-- Begin EXTRACT PROVIDED --

If the only person in proximity to the device 102 is an authorized
user, then the device 102 infers, when the phrase matching trigger
is tripped, that a recognized phrase is being received from the
authorized user. This allows the device to reduce processing time
and conserve power.
[0153] FIGS. 20 and 21 relate to alternate embodiments for the
present disclosure. Specifically, embodiments in which a trigger
threshold related to voice recognition processing is adjusted based
on an increasing function of a noise characteristic (as opposed to
decreasing function, as shown in FIGS. 16 and 17). The trigger
threshold level is indicated at 2004 and 2104. In these alternate
embodiments, the trigger threshold can be a trigger threshold for
phoneme detection, a trigger threshold for phrase matching, and/or
a trigger threshold for speaker verification, in addition to any
other type of trigger threshold associated with voice recognition
processing. The noise characteristic can be a noise level or the
non-stationarity of noise, as shown at 2002 and 2102. The noise
characteristic can also be a spectral characteristic of the noise,
a distribution of noise levels or noise types across a range of
frequencies, for example. Specifically, the graph 2000 shows the
trigger threshold has a continuous functional dependence upon the
noise characteristic 2002, wherein the continuous function 2006 is
an increasing function of the noise characteristic 2002. Graph 2100
also shows an increasing functional dependence of the trigger
threshold on the noise characteristic. The function 2106, however,
is an increasing step function with a single transition point at
2108.

-- End EXTRACT PROVIDED --
-- Begin SOURCE RECORDS --

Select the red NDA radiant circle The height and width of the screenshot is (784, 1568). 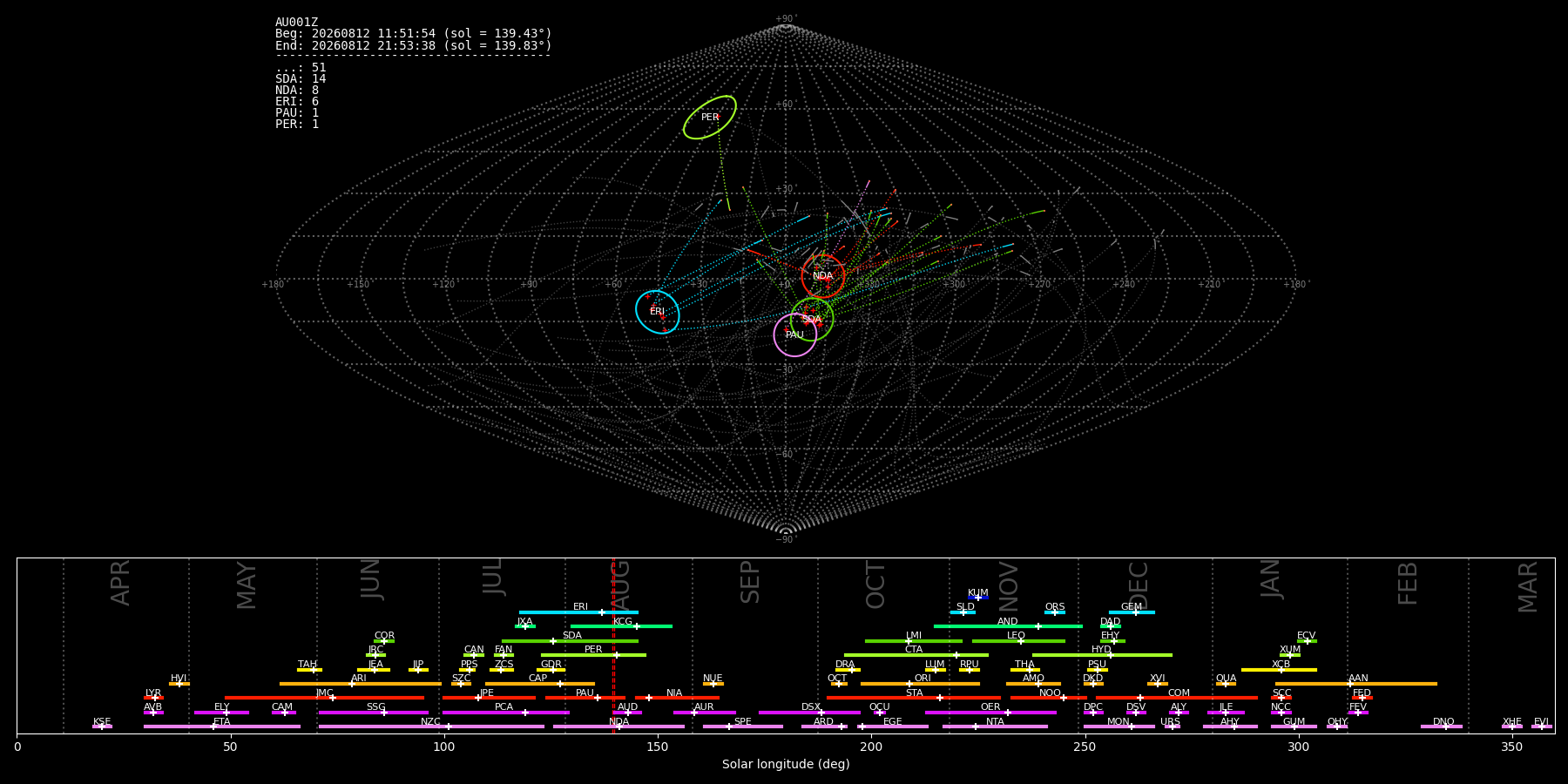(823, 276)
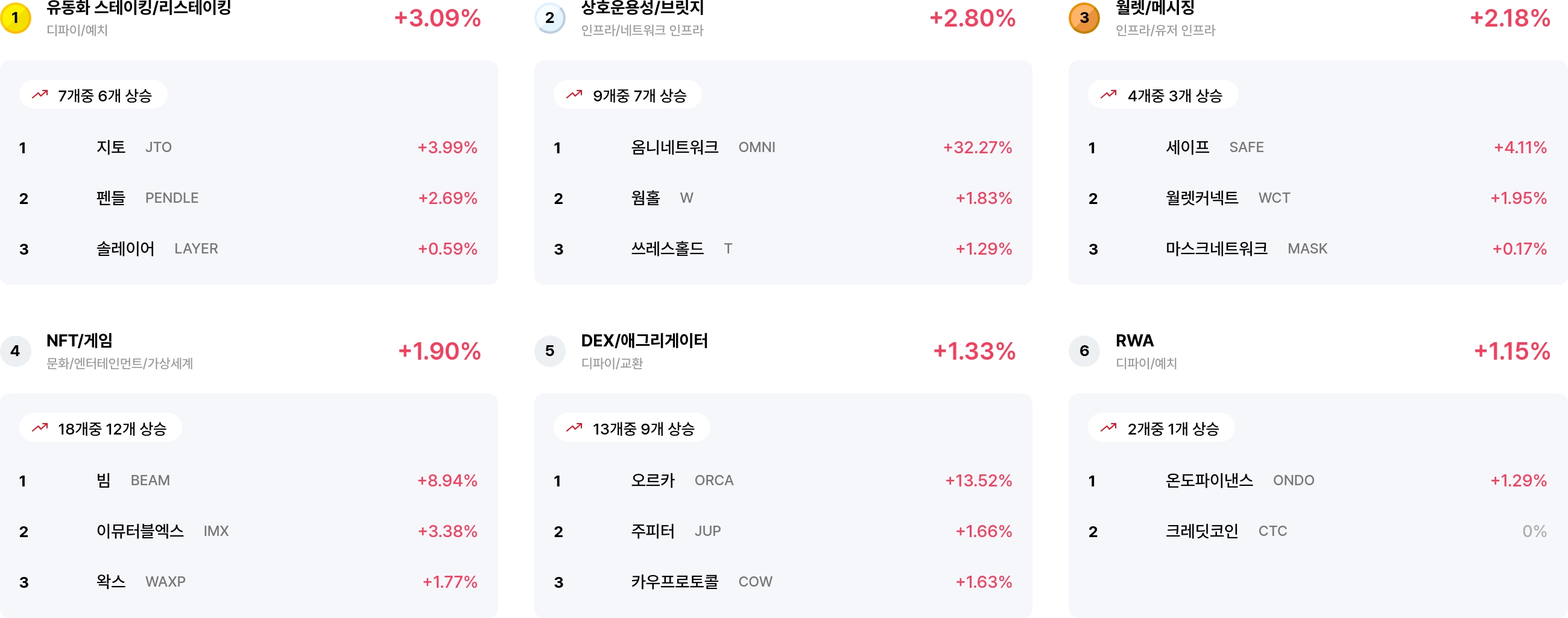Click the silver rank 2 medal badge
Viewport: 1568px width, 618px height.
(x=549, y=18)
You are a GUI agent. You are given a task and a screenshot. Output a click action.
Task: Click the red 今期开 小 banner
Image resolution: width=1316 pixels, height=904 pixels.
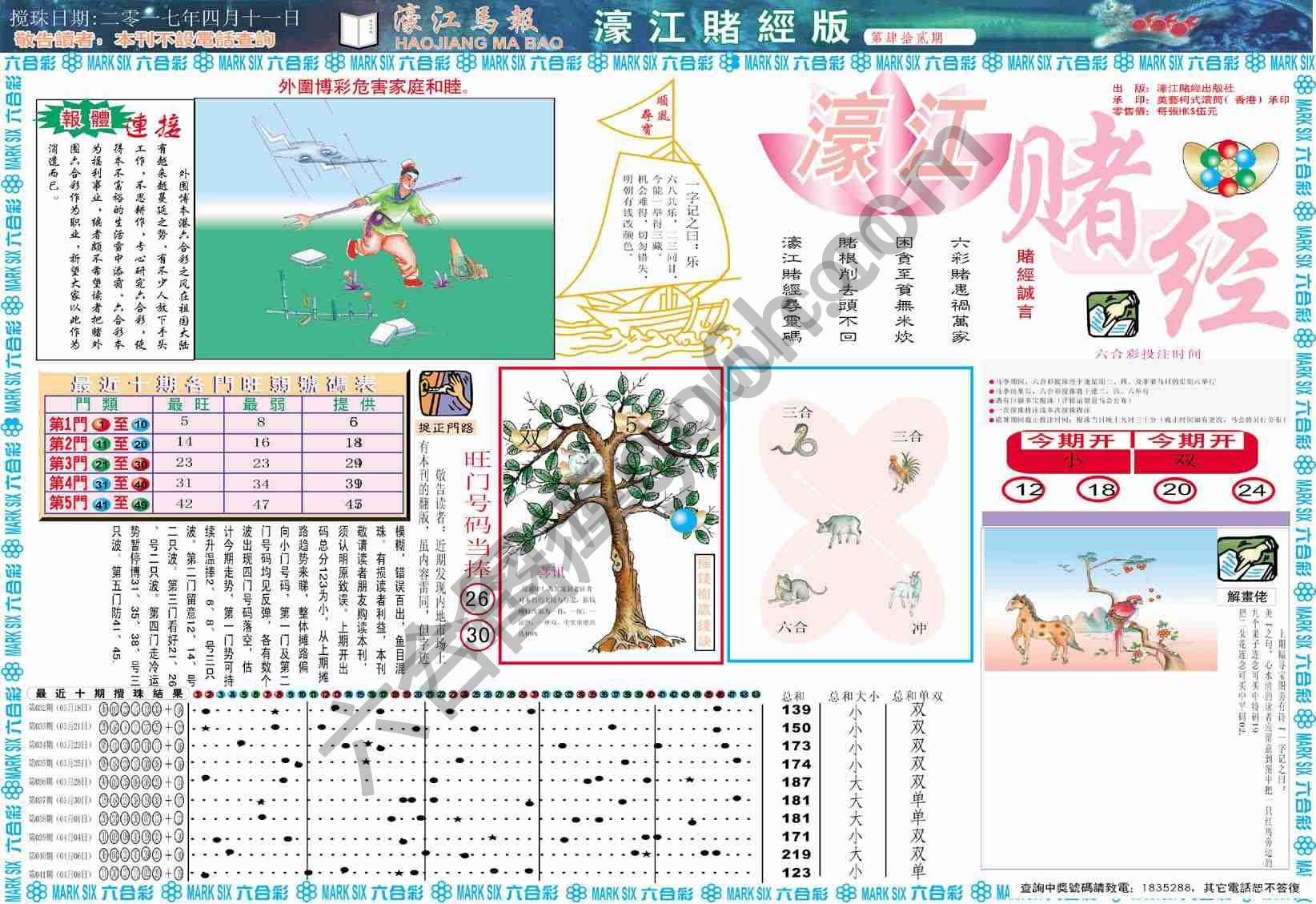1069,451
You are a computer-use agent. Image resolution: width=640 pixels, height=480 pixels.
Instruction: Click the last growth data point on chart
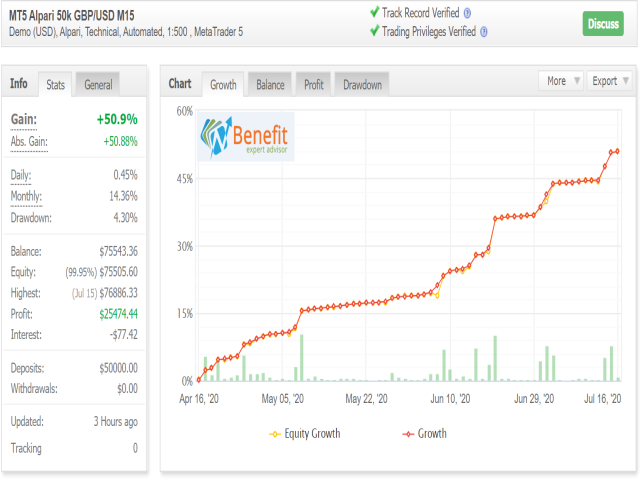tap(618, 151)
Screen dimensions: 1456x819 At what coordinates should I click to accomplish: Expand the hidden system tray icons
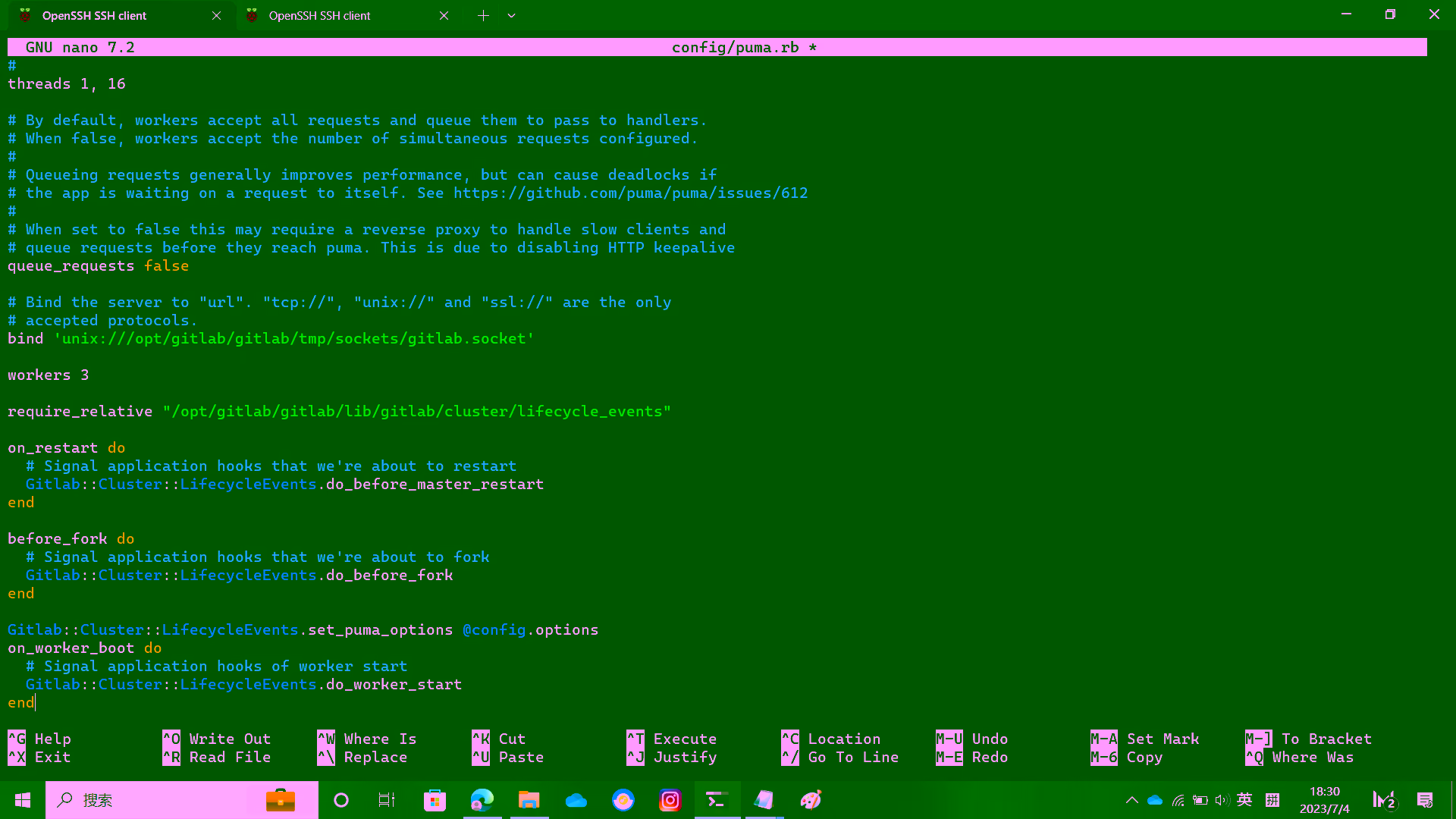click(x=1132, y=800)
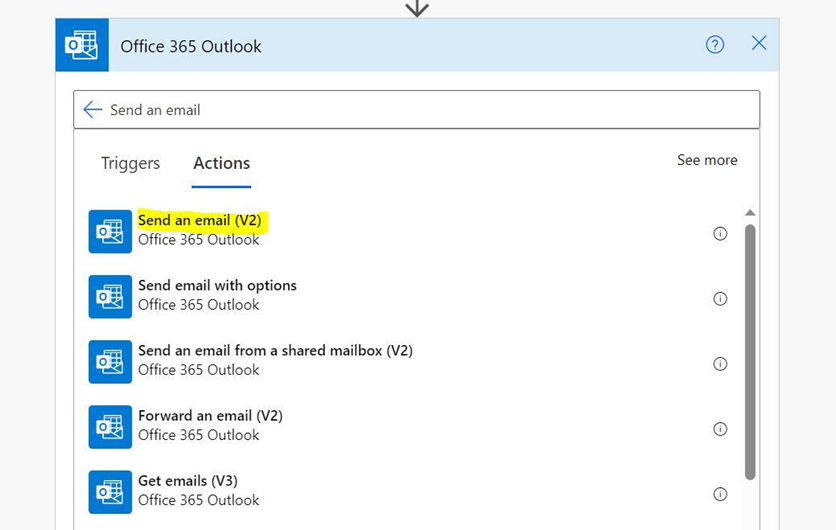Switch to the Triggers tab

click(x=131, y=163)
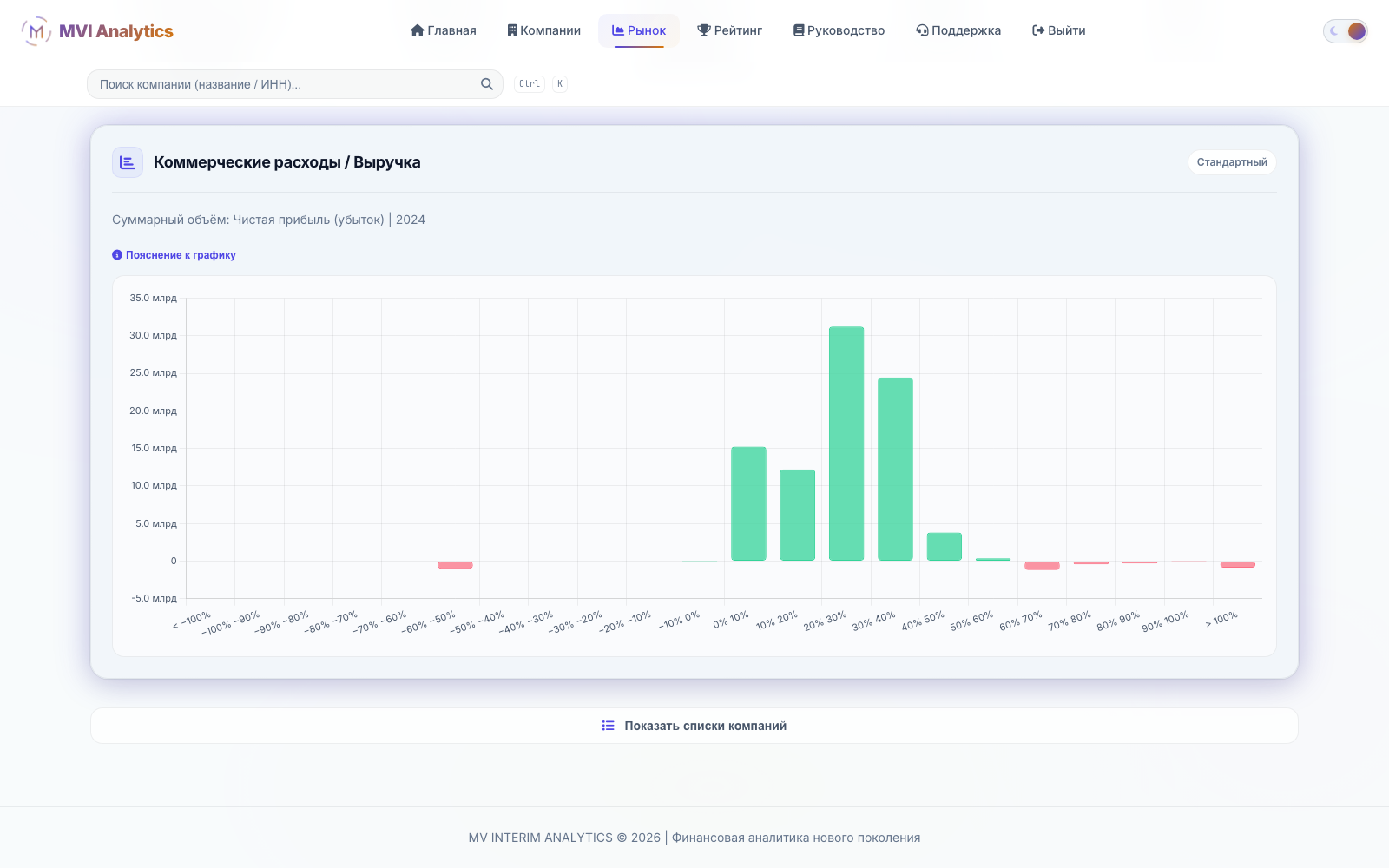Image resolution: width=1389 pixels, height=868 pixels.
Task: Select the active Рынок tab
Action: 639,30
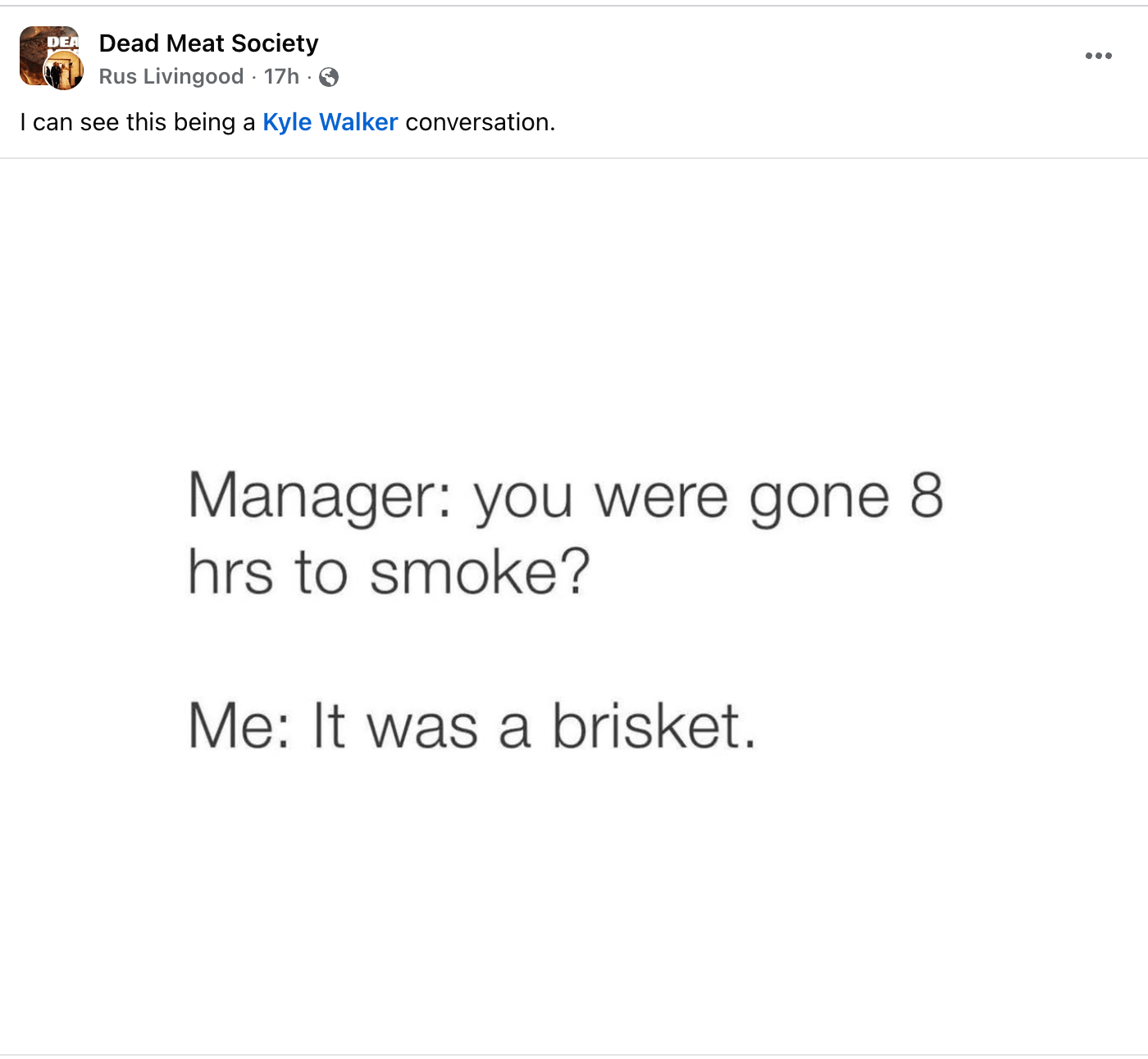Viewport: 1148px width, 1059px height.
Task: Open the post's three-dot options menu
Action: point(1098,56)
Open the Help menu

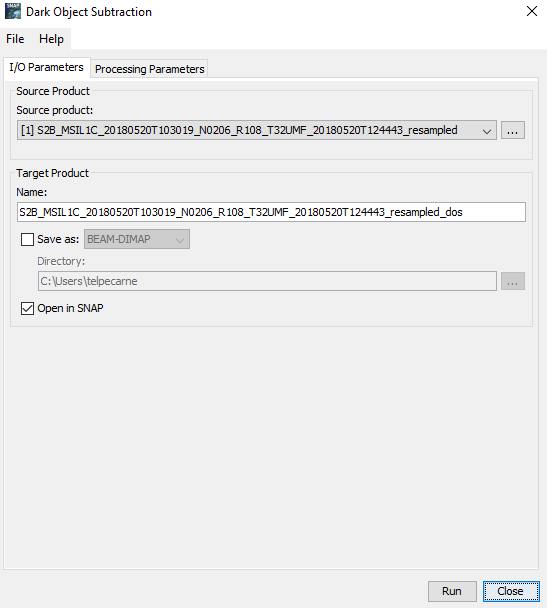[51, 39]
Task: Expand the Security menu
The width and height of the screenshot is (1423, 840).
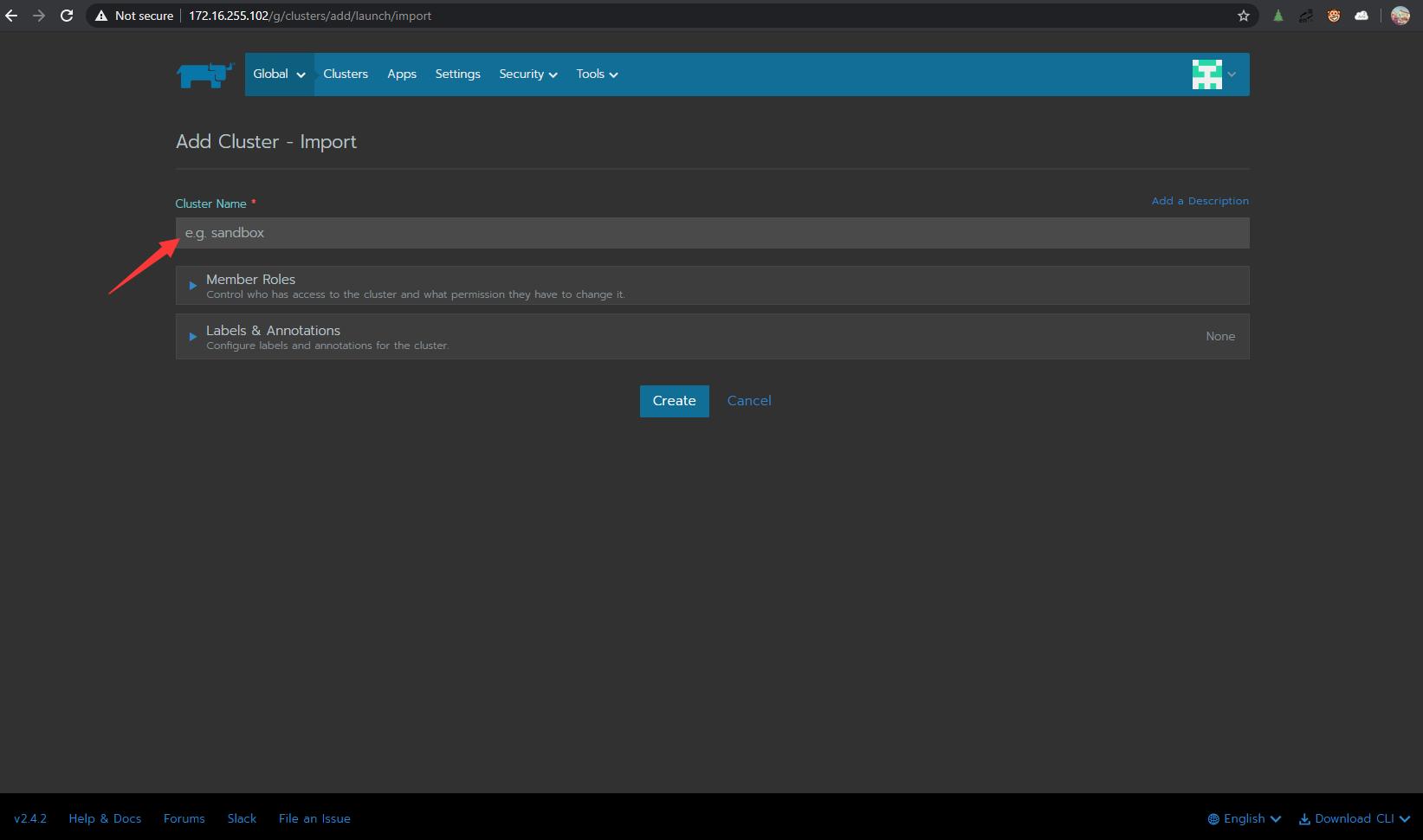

-- End SOURCE RECORDS --

* _THE TASKS_
A. Output the listing as a Markdown table with columns Row and Line, starting at the line that contains "You are a GUI" and ending at the last line of the listing. Number each row, skip blank lines, and leave out the pictures.
B. Write what comes next in the text about trigger thresholds that rise with a noise characteristic, continuing from its final sentence.

* _THE ANSWERS_
A.
| Row | Line |
|---|---|
| 1 | You are a GUI agent. You are given a task and a screenshot. Output a click action. |
| 2 | Task: Click the red 今期开 小 banner |
| 3 | Image resolution: width=1316 pixels, height=904 pixels. |
| 4 | 1069,451 |
| 5 | You are a computer-use agent. Image resolution: width=640 pixels, height=480 pixels. |
| 6 | Instruction: Click the last growth data point on chart |
| 7 | tap(618, 151) |
| 8 | Screen dimensions: 1456x819 At what coordinates should I click to accomplish: Expand the hidden system tray icons |
| 9 | click(x=1132, y=800) |
| 10 | Switch to the Triggers tab |
| 11 | click(x=131, y=163) |
| 12 | Image resolution: width=1389 pixels, height=868 pixels. |
| 13 | Task: Select the active Рынок tab |
| 14 | Action: 639,30 |
| 15 | Viewport: 1148px width, 1059px height. |
| 16 | Task: Open the post's three-dot options menu |
| 17 | Action: point(1098,56) |
| 18 | Open the Help menu |
| 19 | [51, 39] |
| 20 | Task: Expand the Security menu |
| 21 | The width and height of the screenshot is (1423, 840). |

B.
[0154] In further embodiments, different trigger thresholds
associated with voice recognition processing are adjusted
differently as one or more noise characteristics change. For
example, one or more trigger thresholds might be increased as a
result of increasing noise levels or a determination of
non-stationarity while one or more other trigger thresholds might
be simultaneously decreased under the same noise conditions. It
might be the case, for example, that in the presence of higher
noise levels, or a determination that the noise is
non-stationarity, that the trigger threshold for phoneme detection
is increased to "screen out" noise elements not associated with
authorized speech. Simultaneously, the device 102 lowers the
threshold for the phrase matching trigger 1206 so an authorized
command results in a confidence score that is sufficient to trip
the phrase matching trigger 1206 in the presence of the noise.
[0155] In the foregoing specification, specific embodiments have
been described. However, one of ordinary skill in the art
appreciates that various modifications and changes can be made
without departing from the scope of the invention as set forth in
the claims below. Accordingly, the specification and figures are to
be regarded in an illustrative rather than a restrictive sense, and
all such modifications are intended to be included within the scope
of present teachings.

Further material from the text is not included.